USS Kearsarge, first of a two-ship class of 11,525-ton battleships built at Newport News, Virginia, was commissioned in February 1900. She spent much of her first eight years operating along the U.S. East Coast and in the Caribbean area, much of the time as flagship of the North Atlantic Squadron. In addition, she steamed across the Atlantic for brief service as European Squadron flagship in June and July 1903 and for a Mediterranean cruise in mid-1904. On 13 April 1906 Kearsarge suffered a turret fire during target practice. One of a series of such tragedies that gave the Navy some difficult lessons in ammunition supply design and gunnery safety practices, this incident took the lives of ten officers and men.

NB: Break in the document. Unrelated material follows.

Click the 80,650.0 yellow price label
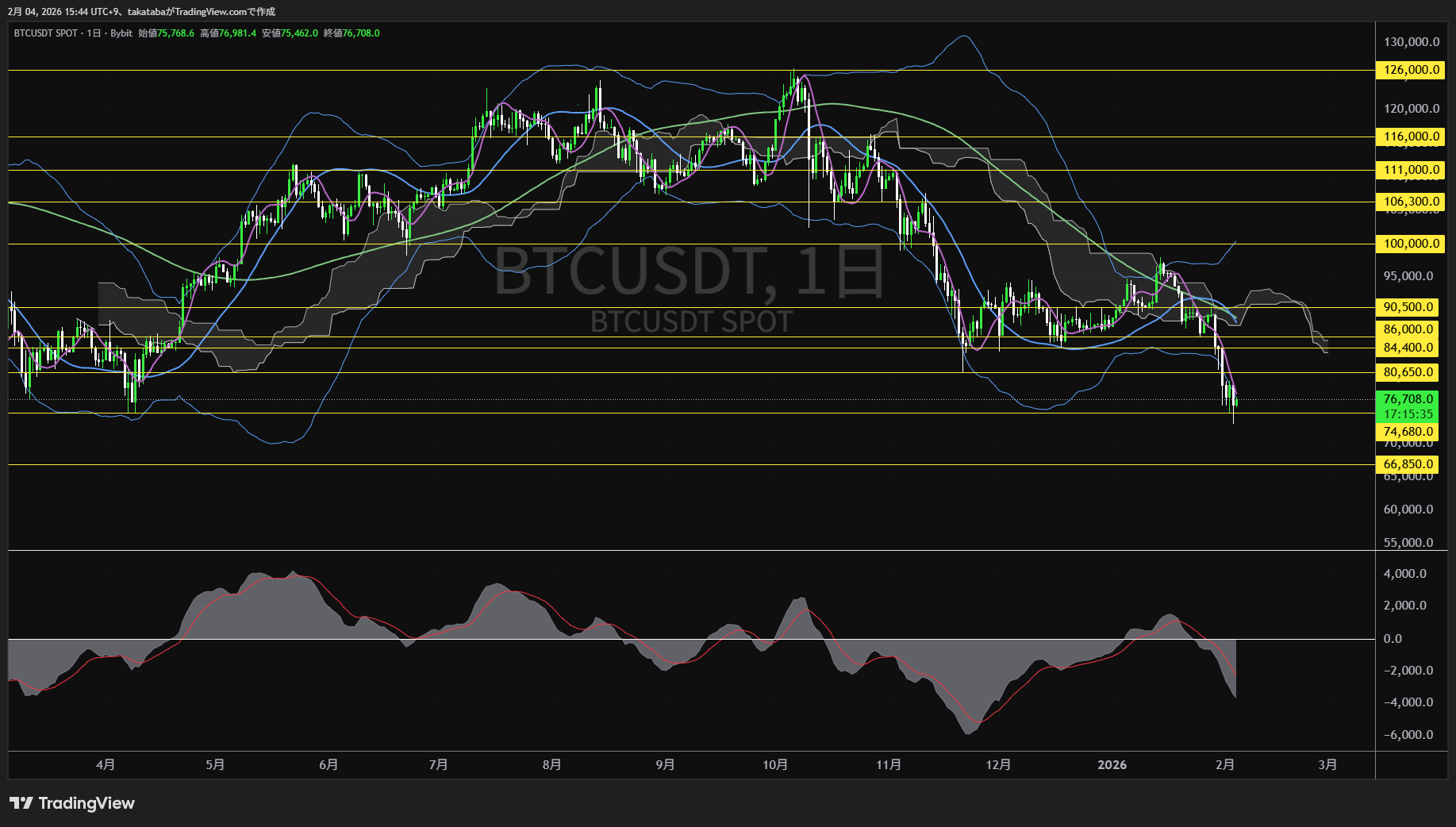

In December 1907 Kearsarge began a long voyage around South America, the first leg of a cruise around the World in company with most of the Navy's battleships. This "Great White Fleet" arrived at California in the spring of 1908 and, after refitting, crossed the Pacific to visit Australia, New Zealand, the Philippines and Japan. Kearsarge returned to the U.S. in February 1909, at the conclusion of a homeward-bound voyage that took her through the Indian Ocean and the Mediterranean. She decommissioned in September 1909 for modernization, work that included fitting new "cage" masts and other improvements. The battleship was only occasionally active during the next several years, largely on training duties, but also serving off Mexico in 1915-1916. After the U.S. entered World War I she operated as an armed guard and engineering training ship along the East Coast. On 18 August 1918 she rescued survivors of a sailing ship that had been sunk by a German submarine.
In 1919, Kearsarge carried Naval Academy midshipmen on a summer cruise to the West Indies. She was decommissioned at the Philadelphia Navy Yard in May 1920 and soon began conversion to a heavy-lift crane ship. Redesignated AB-1 in 1939 and renamed Crane Ship No. 1 in 1941, the old ship spent more than thirty years handling some of the Navy's heaviest loads before being sold for scrapping in August 1955.